As stuff processes in my head I’m gaining more insight into where I’m going wrong with these subs.
I stack my life with a lot of shoulds. I’ve got a mountain of shoulds. All those should statements have a lot of conditional self worth behind them.
A lesson I’m STILL learning. My brain runs different. It just does and it always has. This is the ADHD. I’m all for challenging limitations, but this is one area where I cause myself more harm than good. My entire life has been about battling to be “normal” in brain function. Things people don’t think twice about can be like a tiny dagger in my heart when someone wants to point it out or I’m reminded how other people don’t do this stuff. I live with constant reminders every day of my life how I don’t stack up with basic every day functioning compared to others. The sheer amount of energy I expend every day trying to uphold some neurotypical standard just so I can feel like I have worth is not cool.
So maybe I do need less exposure with zp, maybe my brain needs more time to process, maybe I need to be easier on myself, maybe playing 3 minutes only is absolutely necessary for me. What I’ve realized is all of this sublminal input is learning and when it’s overdone or I feel like I’m given too much it takes me back to my school years and the pain and struggle I had with that. I don’t need to keep up, there’s nobody dictating how fast or how much I need to be cramming for. I have 100% control over what I choose to give myself to work with, so why the hell would I overwhelm myself intentionally? Well again because I have a lot of emotional wounds growing up in a world where the message relayed to me is I’m not trying hard enough.

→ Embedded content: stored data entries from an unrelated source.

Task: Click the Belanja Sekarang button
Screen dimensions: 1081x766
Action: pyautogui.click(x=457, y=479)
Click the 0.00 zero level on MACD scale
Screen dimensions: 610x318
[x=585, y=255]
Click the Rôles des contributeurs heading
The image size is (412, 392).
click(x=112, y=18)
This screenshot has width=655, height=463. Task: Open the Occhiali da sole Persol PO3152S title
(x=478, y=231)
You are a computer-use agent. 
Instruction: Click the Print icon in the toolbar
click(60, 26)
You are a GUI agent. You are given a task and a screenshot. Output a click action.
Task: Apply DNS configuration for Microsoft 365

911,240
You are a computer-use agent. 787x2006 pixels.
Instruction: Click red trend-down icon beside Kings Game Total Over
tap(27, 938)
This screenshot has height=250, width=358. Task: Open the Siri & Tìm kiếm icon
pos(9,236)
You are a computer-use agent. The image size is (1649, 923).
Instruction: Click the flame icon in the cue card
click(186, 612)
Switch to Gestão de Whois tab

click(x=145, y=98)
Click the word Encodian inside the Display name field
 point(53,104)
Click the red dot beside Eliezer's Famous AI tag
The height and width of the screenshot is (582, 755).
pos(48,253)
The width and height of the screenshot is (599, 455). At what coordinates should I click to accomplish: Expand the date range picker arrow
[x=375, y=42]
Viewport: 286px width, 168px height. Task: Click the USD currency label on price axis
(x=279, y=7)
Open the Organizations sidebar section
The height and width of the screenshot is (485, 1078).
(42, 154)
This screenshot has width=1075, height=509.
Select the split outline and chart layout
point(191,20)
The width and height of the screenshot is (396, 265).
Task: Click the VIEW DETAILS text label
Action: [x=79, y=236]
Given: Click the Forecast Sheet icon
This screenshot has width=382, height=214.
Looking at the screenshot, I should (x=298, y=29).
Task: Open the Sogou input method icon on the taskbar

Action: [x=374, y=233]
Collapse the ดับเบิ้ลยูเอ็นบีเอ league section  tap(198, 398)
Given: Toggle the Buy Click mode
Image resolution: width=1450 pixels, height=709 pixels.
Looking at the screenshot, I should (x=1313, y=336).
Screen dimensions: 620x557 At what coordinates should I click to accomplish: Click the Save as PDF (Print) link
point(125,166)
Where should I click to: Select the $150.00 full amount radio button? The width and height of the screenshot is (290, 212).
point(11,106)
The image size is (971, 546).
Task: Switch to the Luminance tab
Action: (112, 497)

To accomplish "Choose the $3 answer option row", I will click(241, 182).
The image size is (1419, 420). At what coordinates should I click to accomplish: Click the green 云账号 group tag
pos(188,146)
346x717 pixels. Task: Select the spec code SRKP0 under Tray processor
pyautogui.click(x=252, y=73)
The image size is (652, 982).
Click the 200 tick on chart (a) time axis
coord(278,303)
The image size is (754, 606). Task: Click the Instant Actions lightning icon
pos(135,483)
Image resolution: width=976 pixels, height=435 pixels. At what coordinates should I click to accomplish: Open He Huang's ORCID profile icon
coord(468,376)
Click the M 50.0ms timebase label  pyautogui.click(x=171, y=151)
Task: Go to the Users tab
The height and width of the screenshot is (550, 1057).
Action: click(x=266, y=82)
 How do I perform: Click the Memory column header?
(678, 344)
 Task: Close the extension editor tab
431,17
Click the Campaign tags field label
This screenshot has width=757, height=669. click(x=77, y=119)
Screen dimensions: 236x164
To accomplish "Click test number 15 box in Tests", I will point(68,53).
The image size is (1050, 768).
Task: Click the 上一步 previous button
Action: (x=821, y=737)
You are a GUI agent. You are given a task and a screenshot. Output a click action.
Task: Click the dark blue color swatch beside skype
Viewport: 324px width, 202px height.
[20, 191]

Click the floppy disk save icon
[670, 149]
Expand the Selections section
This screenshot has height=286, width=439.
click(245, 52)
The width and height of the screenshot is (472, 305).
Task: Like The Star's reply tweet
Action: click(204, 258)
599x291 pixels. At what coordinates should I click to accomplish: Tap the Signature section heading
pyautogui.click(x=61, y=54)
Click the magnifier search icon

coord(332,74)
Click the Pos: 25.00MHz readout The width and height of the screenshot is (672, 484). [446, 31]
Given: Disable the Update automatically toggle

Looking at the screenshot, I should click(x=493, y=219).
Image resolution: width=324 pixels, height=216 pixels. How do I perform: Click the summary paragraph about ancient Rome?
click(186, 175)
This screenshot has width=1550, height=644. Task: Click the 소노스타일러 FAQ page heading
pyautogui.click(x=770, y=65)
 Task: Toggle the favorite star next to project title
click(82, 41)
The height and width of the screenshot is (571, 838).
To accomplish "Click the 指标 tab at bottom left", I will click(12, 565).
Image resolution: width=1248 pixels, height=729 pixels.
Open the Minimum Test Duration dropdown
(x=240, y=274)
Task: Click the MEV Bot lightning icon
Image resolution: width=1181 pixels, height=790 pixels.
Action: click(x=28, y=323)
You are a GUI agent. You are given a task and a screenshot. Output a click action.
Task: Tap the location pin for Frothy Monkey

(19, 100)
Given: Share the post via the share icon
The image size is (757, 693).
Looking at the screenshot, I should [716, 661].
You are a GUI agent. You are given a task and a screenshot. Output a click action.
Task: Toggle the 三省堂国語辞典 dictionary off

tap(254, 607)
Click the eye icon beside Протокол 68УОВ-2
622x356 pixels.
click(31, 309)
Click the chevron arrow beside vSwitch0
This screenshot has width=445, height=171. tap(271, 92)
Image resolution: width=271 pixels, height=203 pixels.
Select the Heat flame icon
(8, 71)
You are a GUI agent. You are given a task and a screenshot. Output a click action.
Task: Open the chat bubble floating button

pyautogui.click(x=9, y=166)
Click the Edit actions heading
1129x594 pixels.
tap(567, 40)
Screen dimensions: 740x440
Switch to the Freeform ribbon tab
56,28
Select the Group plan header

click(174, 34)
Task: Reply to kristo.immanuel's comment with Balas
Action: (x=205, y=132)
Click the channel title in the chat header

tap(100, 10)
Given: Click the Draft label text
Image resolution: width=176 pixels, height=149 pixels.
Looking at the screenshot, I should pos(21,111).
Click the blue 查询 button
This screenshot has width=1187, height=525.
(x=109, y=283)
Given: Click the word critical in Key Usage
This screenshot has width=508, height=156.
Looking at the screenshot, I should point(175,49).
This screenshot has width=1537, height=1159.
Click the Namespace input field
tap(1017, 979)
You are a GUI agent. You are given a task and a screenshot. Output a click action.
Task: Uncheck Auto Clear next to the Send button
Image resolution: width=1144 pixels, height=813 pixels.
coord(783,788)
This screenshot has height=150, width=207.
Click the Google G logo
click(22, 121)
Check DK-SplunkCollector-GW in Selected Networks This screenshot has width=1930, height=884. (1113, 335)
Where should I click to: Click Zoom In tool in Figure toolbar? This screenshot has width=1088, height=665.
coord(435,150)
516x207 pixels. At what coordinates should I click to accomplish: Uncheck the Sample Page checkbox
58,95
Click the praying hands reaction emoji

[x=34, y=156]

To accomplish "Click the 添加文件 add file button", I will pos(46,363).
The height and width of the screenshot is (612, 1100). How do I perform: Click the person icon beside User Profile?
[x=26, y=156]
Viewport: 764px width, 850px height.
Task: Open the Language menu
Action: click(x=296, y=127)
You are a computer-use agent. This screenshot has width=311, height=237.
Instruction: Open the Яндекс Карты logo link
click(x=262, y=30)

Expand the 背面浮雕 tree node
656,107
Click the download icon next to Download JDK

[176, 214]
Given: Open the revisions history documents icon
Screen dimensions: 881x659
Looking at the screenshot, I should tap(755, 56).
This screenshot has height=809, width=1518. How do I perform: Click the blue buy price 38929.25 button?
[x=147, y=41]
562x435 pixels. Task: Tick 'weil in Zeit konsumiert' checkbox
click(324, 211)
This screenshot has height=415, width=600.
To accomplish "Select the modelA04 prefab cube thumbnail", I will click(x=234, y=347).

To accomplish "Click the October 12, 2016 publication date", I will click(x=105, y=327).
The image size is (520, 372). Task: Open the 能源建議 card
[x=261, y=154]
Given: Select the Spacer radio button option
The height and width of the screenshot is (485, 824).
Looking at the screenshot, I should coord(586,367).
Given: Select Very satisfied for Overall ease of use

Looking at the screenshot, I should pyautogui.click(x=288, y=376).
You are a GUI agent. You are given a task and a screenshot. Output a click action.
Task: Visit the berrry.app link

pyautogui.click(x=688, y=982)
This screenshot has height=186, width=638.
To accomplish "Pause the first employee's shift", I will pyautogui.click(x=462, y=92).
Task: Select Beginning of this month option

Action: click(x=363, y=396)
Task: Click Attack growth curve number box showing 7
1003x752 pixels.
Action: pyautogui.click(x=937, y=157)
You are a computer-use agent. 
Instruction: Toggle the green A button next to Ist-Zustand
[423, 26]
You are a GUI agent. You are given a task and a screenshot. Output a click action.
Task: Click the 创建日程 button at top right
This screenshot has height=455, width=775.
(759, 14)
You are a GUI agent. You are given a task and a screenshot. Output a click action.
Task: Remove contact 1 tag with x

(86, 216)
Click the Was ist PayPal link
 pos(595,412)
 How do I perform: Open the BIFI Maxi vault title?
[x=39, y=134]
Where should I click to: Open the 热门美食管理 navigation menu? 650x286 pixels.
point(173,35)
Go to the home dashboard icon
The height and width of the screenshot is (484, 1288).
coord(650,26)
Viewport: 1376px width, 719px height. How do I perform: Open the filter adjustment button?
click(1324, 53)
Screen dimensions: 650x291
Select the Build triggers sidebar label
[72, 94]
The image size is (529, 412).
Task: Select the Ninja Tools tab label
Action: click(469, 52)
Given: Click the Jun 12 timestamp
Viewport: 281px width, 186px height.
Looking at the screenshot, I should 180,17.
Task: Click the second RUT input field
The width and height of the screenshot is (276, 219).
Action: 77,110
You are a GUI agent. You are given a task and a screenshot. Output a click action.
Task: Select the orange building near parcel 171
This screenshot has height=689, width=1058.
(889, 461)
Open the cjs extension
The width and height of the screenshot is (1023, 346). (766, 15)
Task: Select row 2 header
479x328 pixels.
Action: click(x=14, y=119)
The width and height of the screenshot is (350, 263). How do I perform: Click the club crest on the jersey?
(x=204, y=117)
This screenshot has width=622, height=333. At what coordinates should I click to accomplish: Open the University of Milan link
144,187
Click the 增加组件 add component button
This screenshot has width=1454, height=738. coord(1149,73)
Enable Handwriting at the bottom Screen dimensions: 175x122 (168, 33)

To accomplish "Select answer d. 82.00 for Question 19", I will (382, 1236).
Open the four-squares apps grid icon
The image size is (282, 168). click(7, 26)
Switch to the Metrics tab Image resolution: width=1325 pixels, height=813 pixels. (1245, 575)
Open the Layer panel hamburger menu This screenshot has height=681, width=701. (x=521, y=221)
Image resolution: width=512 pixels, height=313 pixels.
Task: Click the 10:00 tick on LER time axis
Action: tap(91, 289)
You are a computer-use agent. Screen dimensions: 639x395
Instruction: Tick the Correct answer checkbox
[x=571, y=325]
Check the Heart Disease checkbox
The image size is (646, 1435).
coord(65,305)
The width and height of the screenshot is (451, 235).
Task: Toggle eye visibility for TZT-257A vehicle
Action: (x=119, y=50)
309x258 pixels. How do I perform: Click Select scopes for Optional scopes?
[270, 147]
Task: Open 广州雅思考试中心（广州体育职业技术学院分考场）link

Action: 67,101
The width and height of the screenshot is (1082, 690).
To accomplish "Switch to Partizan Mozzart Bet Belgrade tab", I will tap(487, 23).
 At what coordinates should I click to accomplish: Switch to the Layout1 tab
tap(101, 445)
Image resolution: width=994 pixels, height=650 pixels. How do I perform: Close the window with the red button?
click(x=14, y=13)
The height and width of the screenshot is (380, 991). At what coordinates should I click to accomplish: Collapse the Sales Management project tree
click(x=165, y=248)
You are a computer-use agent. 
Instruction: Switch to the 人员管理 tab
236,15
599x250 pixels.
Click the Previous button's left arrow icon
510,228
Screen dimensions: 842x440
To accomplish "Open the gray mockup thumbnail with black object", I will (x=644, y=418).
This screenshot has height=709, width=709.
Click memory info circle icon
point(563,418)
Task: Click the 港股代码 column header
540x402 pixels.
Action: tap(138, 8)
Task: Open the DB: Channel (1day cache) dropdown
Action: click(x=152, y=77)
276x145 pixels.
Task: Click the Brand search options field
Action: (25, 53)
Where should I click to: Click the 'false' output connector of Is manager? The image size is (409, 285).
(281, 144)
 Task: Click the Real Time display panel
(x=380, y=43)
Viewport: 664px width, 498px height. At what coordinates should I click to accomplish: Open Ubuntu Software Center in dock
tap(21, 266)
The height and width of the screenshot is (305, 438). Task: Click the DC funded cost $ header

This is a newfound promise to myself to run these subs with the intention of helping myself, not meeting some metric, not trying to keep up with others, and not trying to prove my worth. I won’t pressure myself into making things harder for myself anymore. And you know, maybe I’m not as bad as I think I am. Maybe I’m just taking all that outside criticism and unfairly tying it to my own self worth as an individual.